Inadvertent and intentional dose non-adherence in clinical trials has
been a major drug development challenge for decades. Studies in the
literature have demonstrated that a high percentage of study volunteers —
as high as 75% — conceal or fabricate information and provide
inaccurate self-reports of adherence.
Participant non-adherence reduces statistical power and leads
sponsors to underestimate the true dose response and toxicity from
investigational treatments and to overestimate the true dose level
required. The anticipation of study participant non-adherence compels
sponsor companies to expend resources and personnel to recruit an
inflated number of study volunteers and to unethically expose larger
numbers of patients to an investigational treatment.

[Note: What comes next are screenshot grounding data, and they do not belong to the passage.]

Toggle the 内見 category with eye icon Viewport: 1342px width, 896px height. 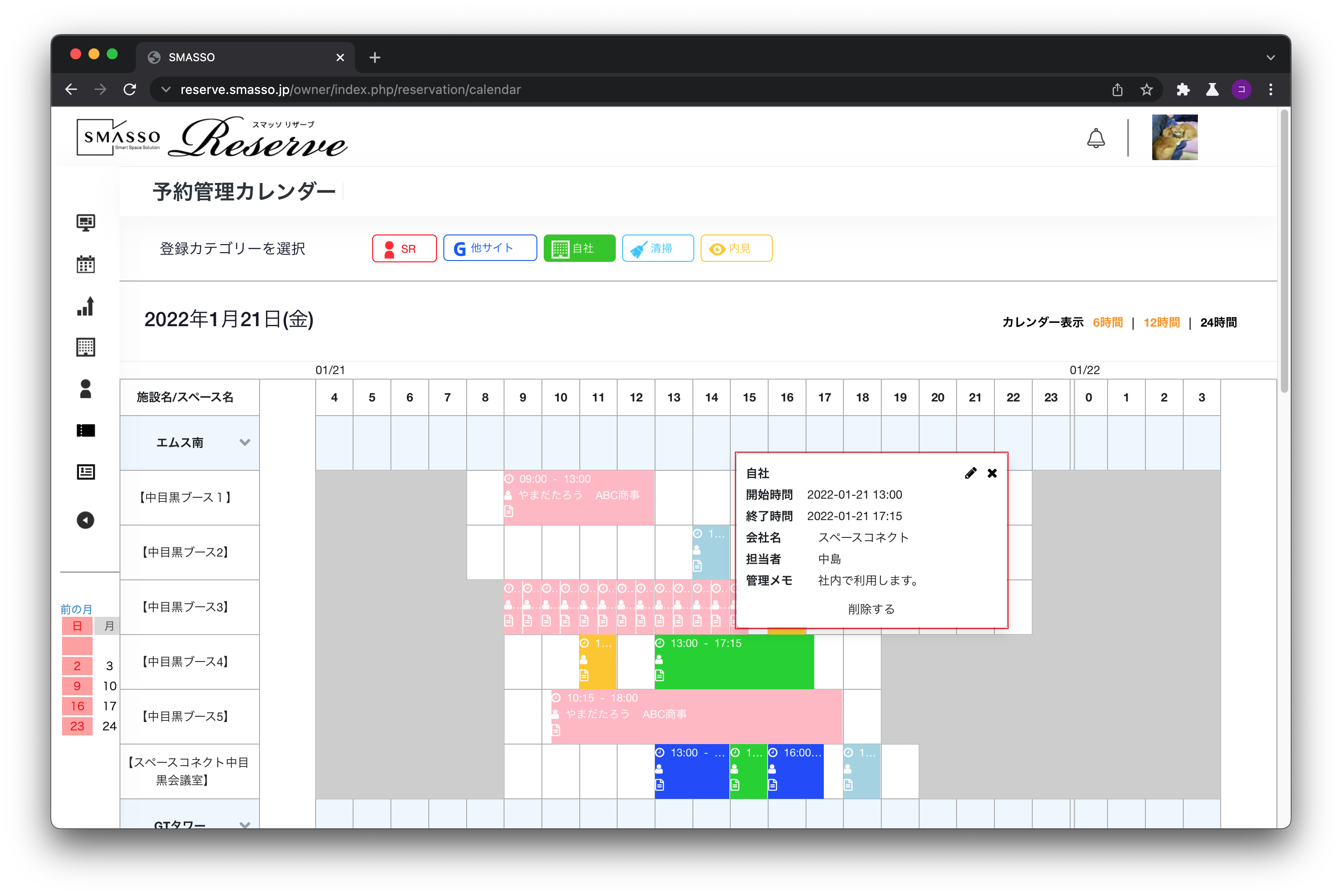[736, 249]
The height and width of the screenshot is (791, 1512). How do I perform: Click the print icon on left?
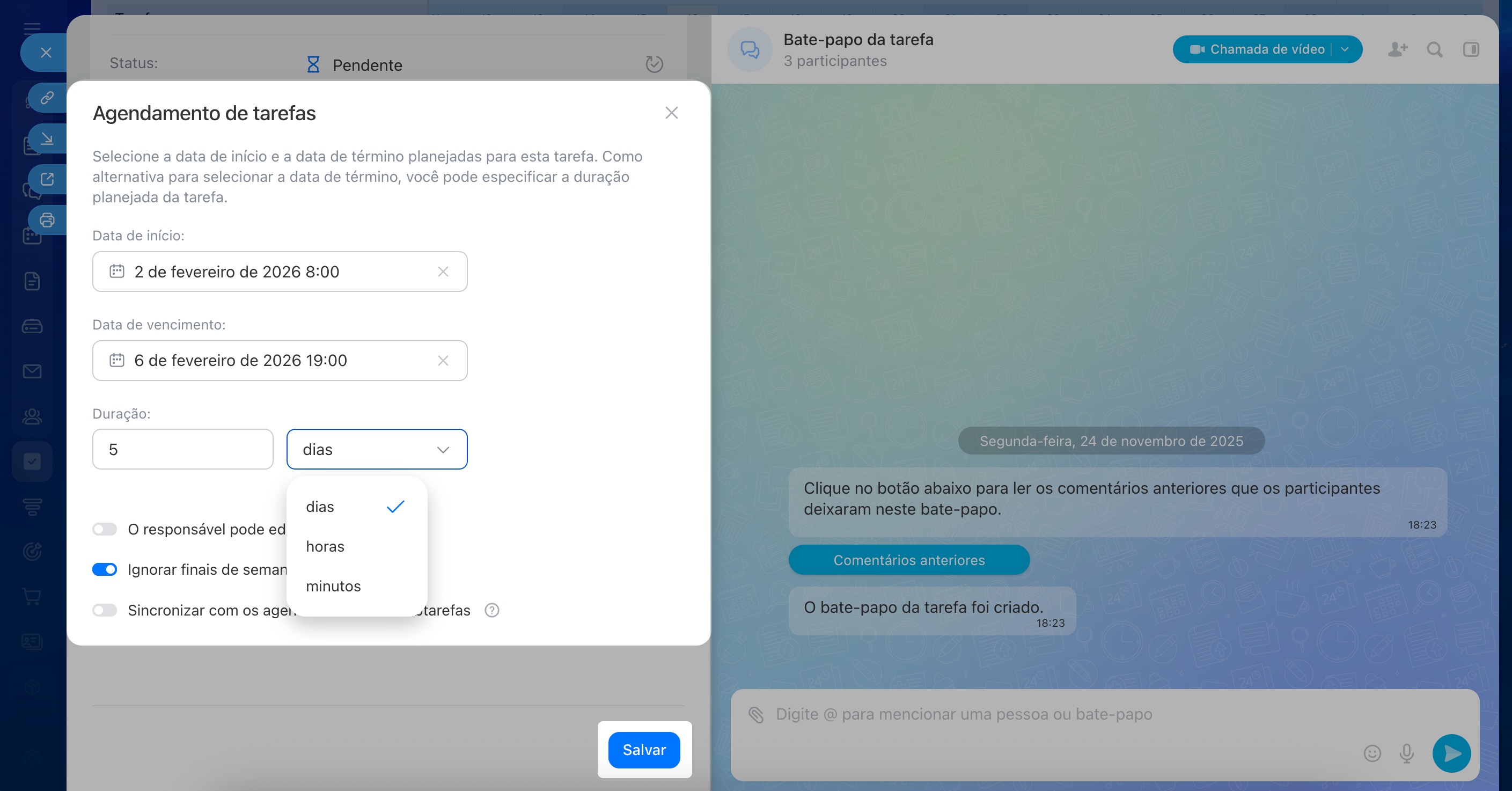47,220
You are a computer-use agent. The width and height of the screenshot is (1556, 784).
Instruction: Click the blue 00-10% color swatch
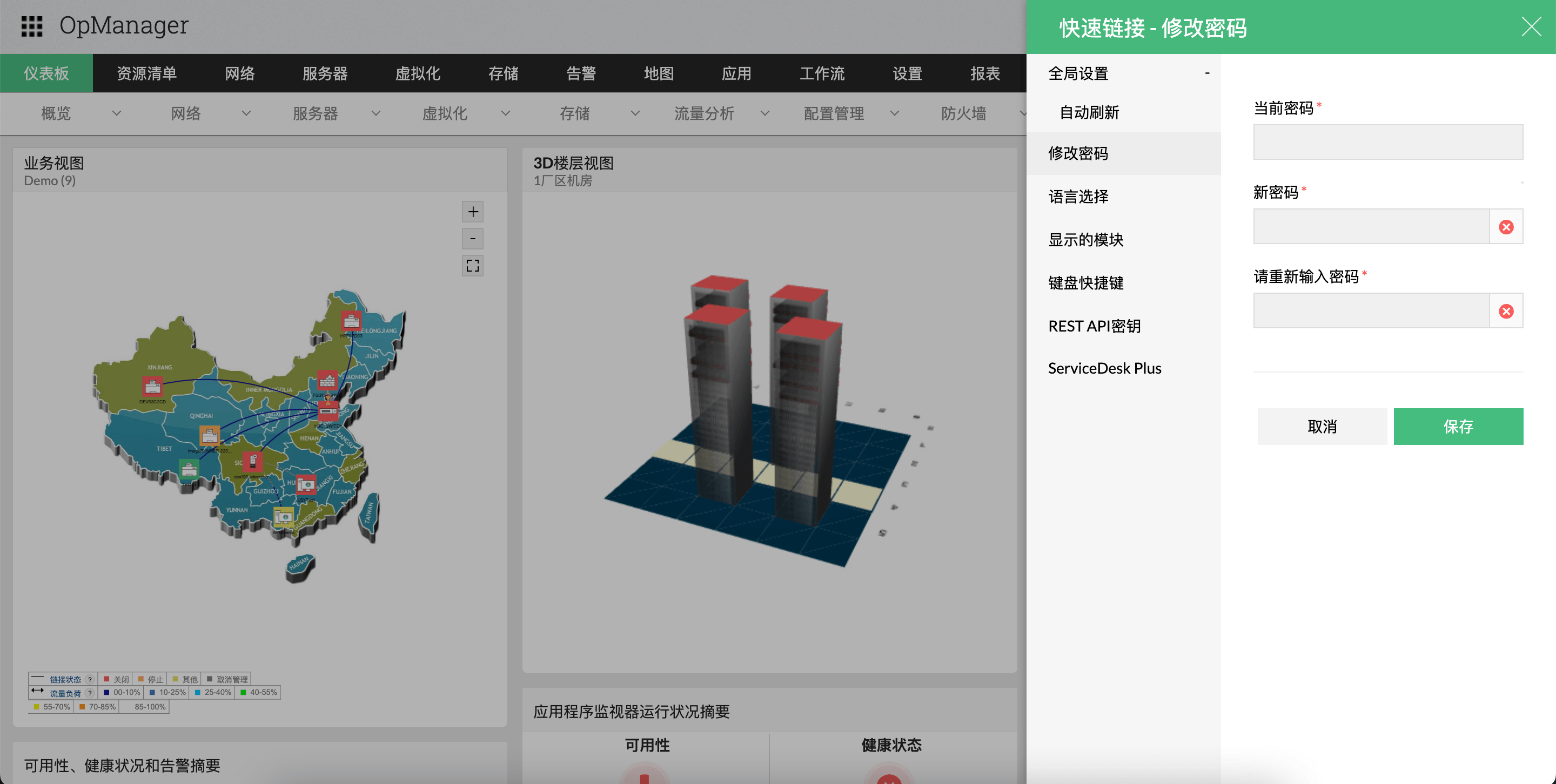107,692
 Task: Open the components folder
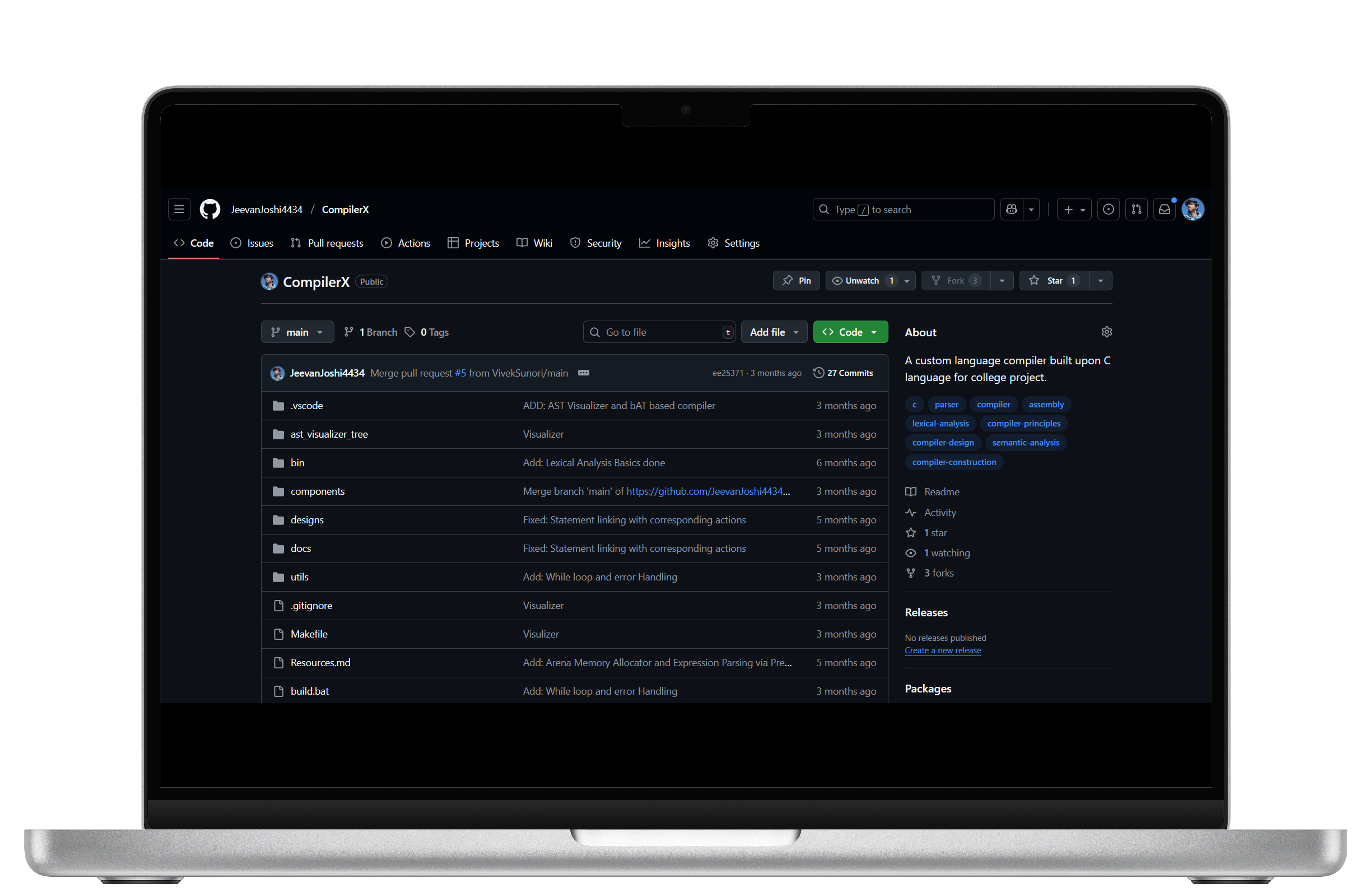(x=317, y=491)
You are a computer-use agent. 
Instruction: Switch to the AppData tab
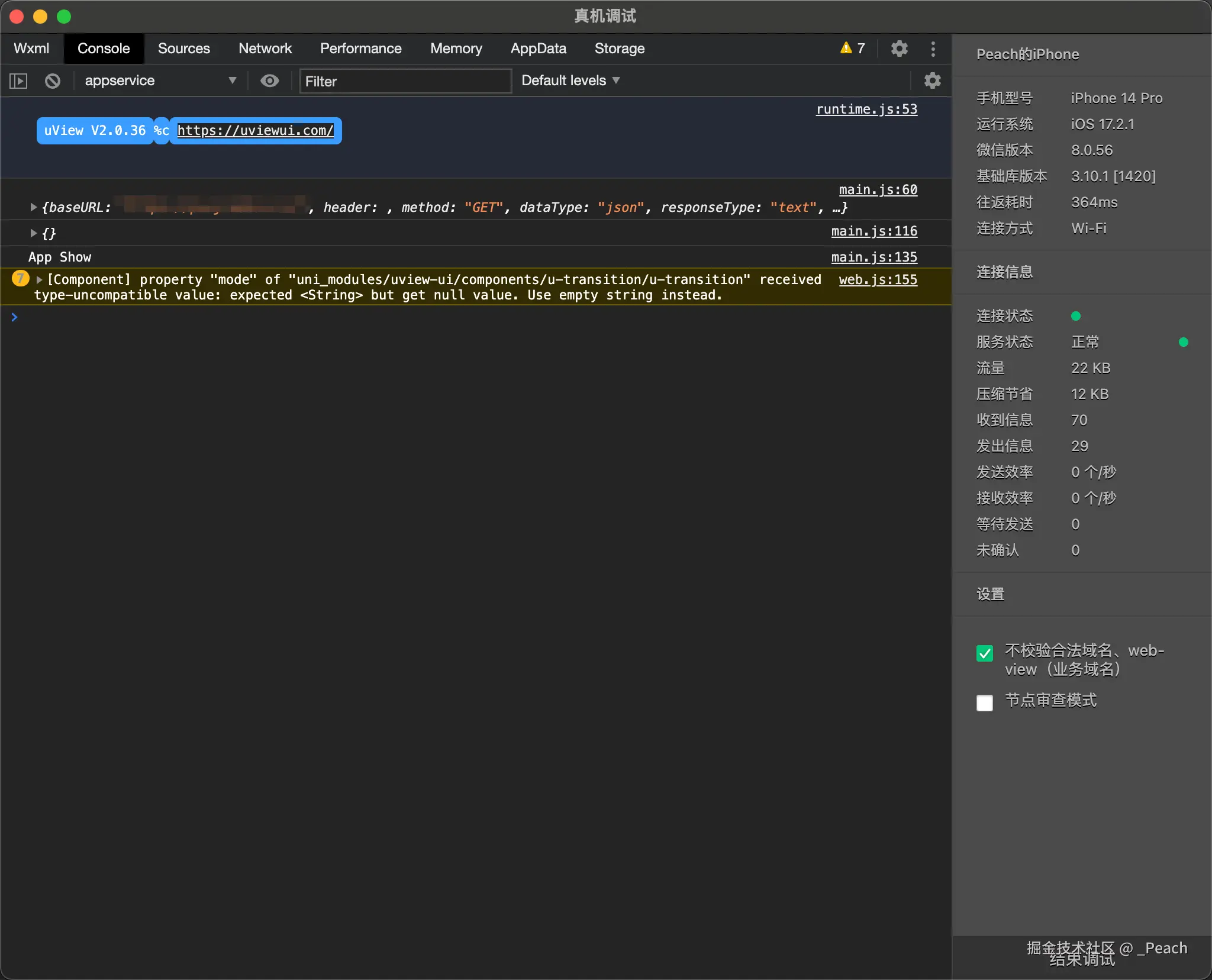click(538, 49)
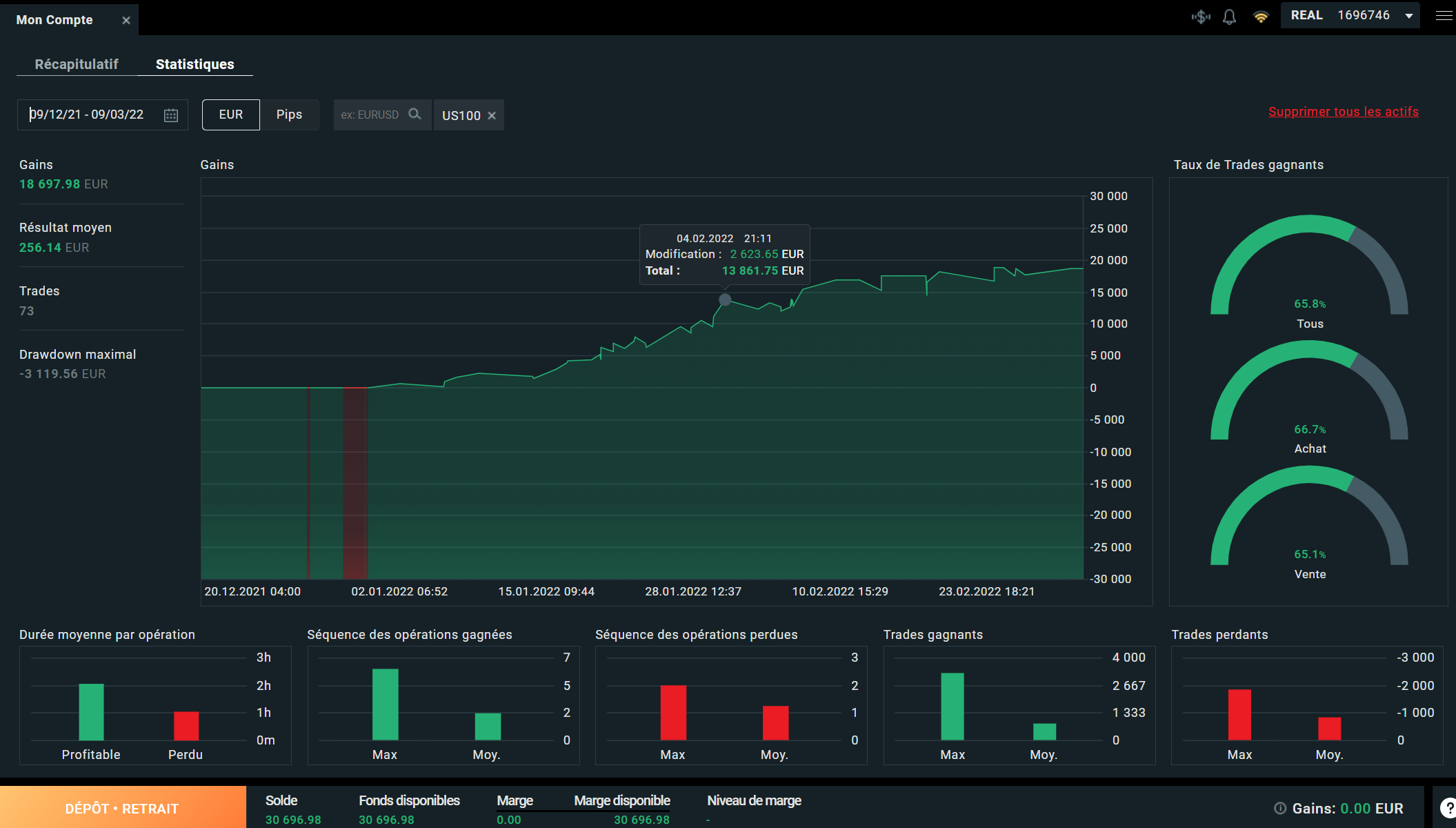This screenshot has height=828, width=1456.
Task: Select the Statistiques tab
Action: [x=195, y=64]
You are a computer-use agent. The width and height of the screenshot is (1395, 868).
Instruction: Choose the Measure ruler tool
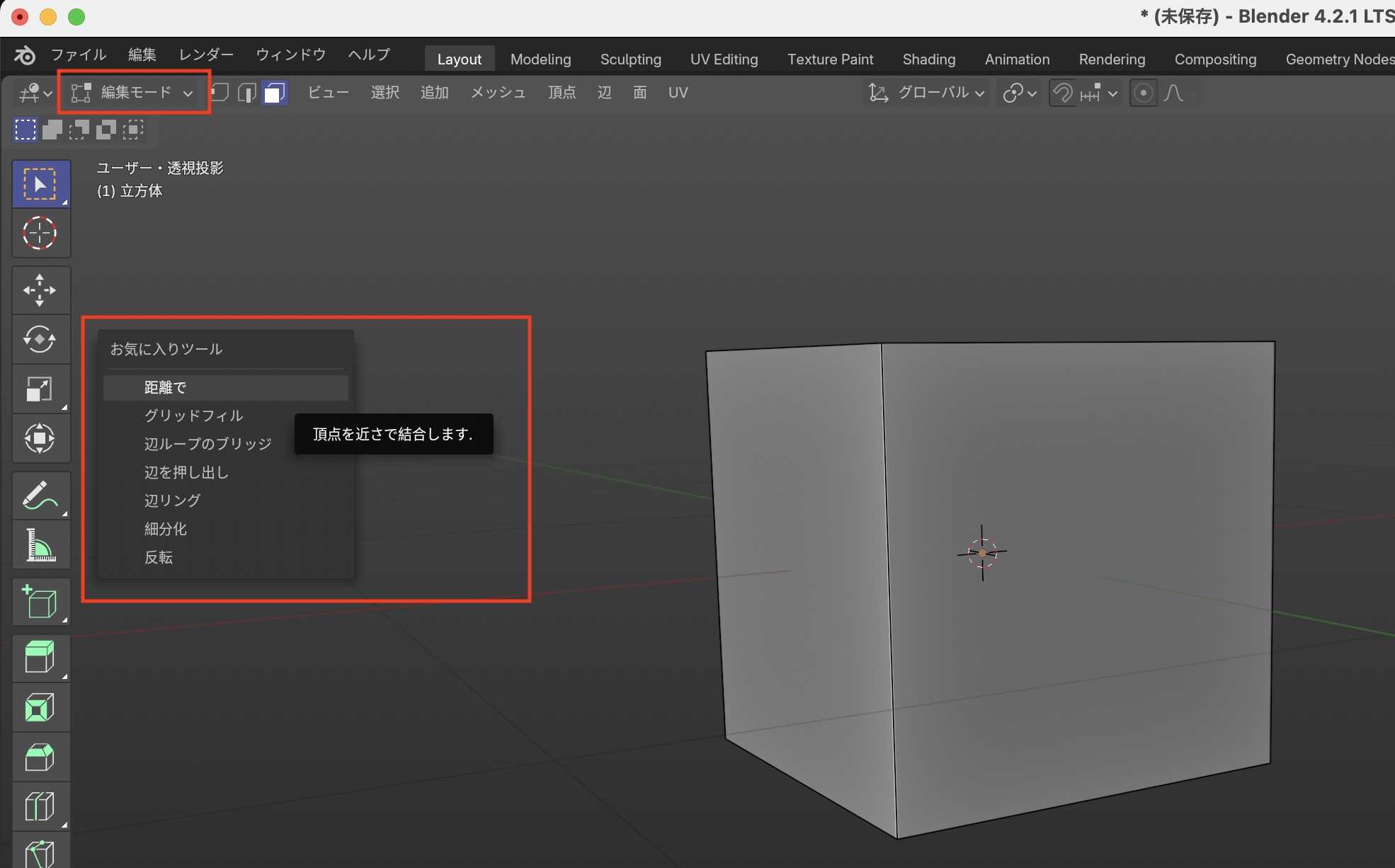click(40, 545)
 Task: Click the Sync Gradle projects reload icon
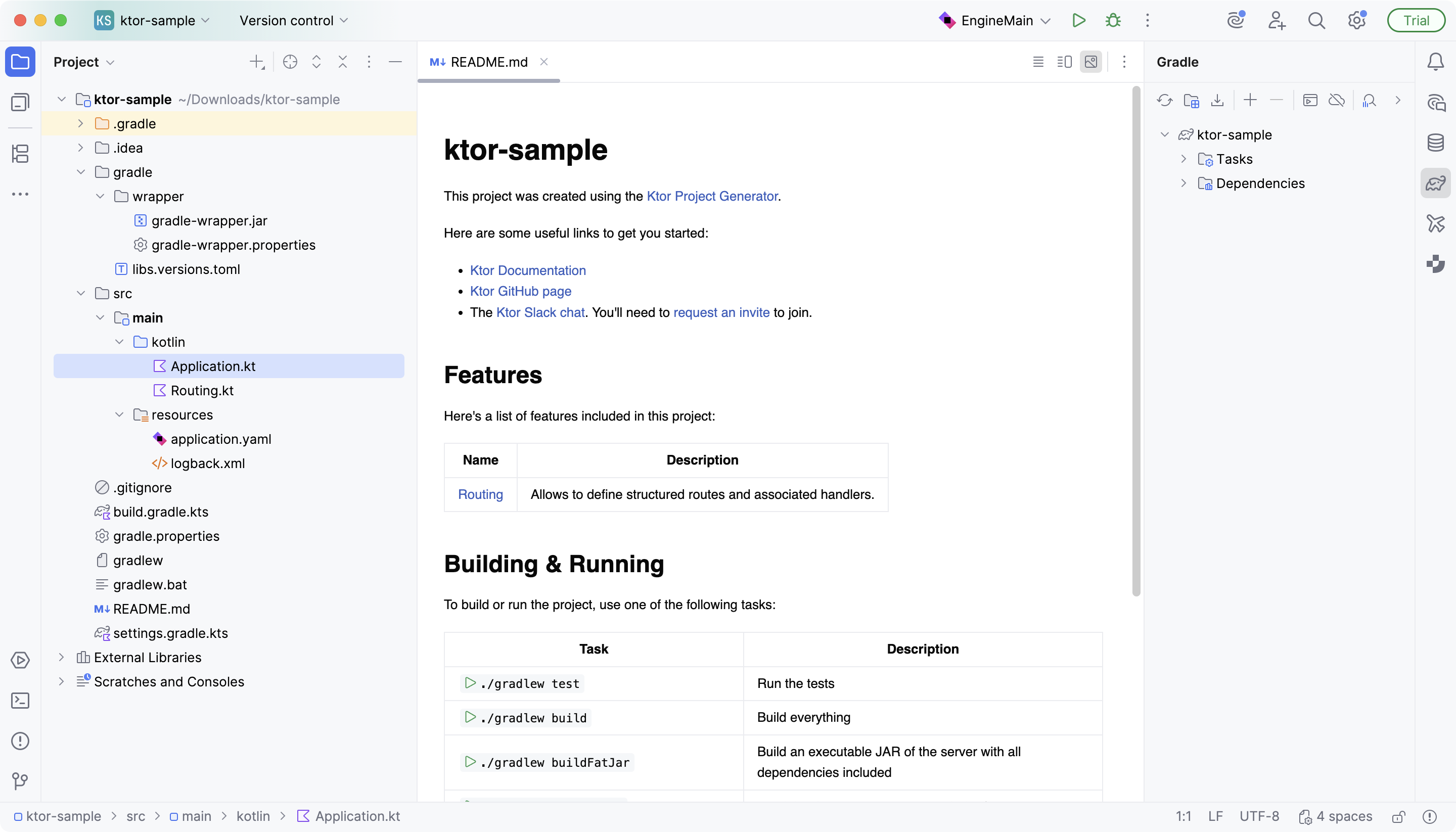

Partial and full
non-adherence may also cause sponsor companies to miss detecting
treatment effects when they do occur, resulting in failure to identify a
potentially effective drug.
Although there is strong and broad consensus that the accurate
estimation of non-adherence rates in clinical trials is essential to
determining the dose-response relationship and to allowing for a valid
analysis of treatment safety and efficacy, accurate estimates have been
elusive. Many approaches cannot distinguish between a patient simply
missing a dose or deliberately concealing one. Pill counting —one of
the most commonly used approaches —is unreliable and tends to
underestimate non-adherence rates. Patient questionnaires and diaries
rely on subjective assessments that can easily be misstated. Ingestible
sensors are more precise, but many study volunteers are uncomfortable
with this approach. Medication packages with imbedded memory chips
(e.g., MEMS) have serious limitations since this approach cannot detect
what the patient is doing once the cap has been removed. Evaluations of
drug levels in biologic fluids and biologic markers are impractical
because they must be performed at distinct time periods when blood
samples are collected and within a finite timeframe before the study
drug has been metabolized. These approaches are also subject to
patient-specific pharmacokinetic variation.
The most reliable and accurate method is direct patient observation.
However, this approach has historically been cost prohibitive and
difficult to carry out in outpatient settings. In recent years,
artificial intelligence has improved the feasibility of direct patient
observation and presented a unique opportunity for the Tufts Center for
the Study of Drug Development (Tufts CSDD) to conduct an academic study
in late 2019 to assess the magnitude of intentional dose non-adherence
and inform statistical analysis planning.
Tufts CSDD conducted this study using an artificial intelligence
platform developed by AiCure. The platform relies on computer vision
and machine learning technologies using a front-facing camera to capture
dosing data followed by human review if deliberate non-adherence cannot
be determined. Study volunteers used the AiCure software on their
smartphone during all dosing administrations. In all, the adherence
behaviors of 2,796 study volunteers and 257,672 doses were analyzed.
This data was taken from 23 recently conducted, IRB-approved clinical
trials primarily for CNS and neuromuscular diseases.
Of the total 257,672 doses observed, 4% were confirmed as intentionally non-adherent.
Half (48%) of all study volunteers had at least one intentionally
non-adherent dose. Nearly one-in-ten (9%) study volunteers had more than
10% of their total doses deliberately non-adherent over the course of
their clinical trial. One-out-of-twenty (5%) study volunteers were
intentionally non-adherent for more than one-third of their total doses
required by the protocol.
A number of factors were associated with intentional dose
non-adherence. For example, less experienced, lower volume investigative
sites had a significantly higher incidence of study participants who
were intentionally dose non-adherent. Further, as the duration of the
clinical trial increased, the likelihood of intentional non-adherence
increased significantly.
Study volunteers whose first dose was intentionally non-adherent had a
significantly higher mean intentional non-adherence rate throughout the
clinical trial. The mean intentional non-adherence rate was 26% for
study volunteers whose first dose was intentionally non-adherent —
nearly six times the mean for participants whose first dose in the
clinical trial was adherent (4%). Study volunteers with at least one
intentionally non-adherent dose in the first week of the clinical trial had a significantly higher rate of non-adherence throughout the clinical trial.
The results of this study offer insights into potential new practices
and policies. Raising awareness, training, and additional support
focusing on patient adherence specifically for less experienced, lower
volume investigative sites may be one way to help address the higher
incidence of intentional non-adherence.
Implementing practices and solutions designed to detect and act on
intentional non-adherence within the first week of a clinical trial will
likely have a major impact. Remedial patient education, for example,
targeting non-adherent study volunteers at the outset of a clinical
trial may help increase overall participant adherence. Clinical trial
enrichment strategies designed to identify non-adherence during a
placebo run-in period might be strengthened by including a pre-specified
threshold of intentional non-adherence as part of the eligibility
criteria for randomization.
Tufts CSDD hopes to conduct future research that will look to gather adherence benchmarks across a larger and broader mix of disease conditions — particularly the most active including oncology, infectious diseases, and endocrinology. This study also only included US clinical trials. Future research will expand our scope to include international clinical trials to derive global baseline measures.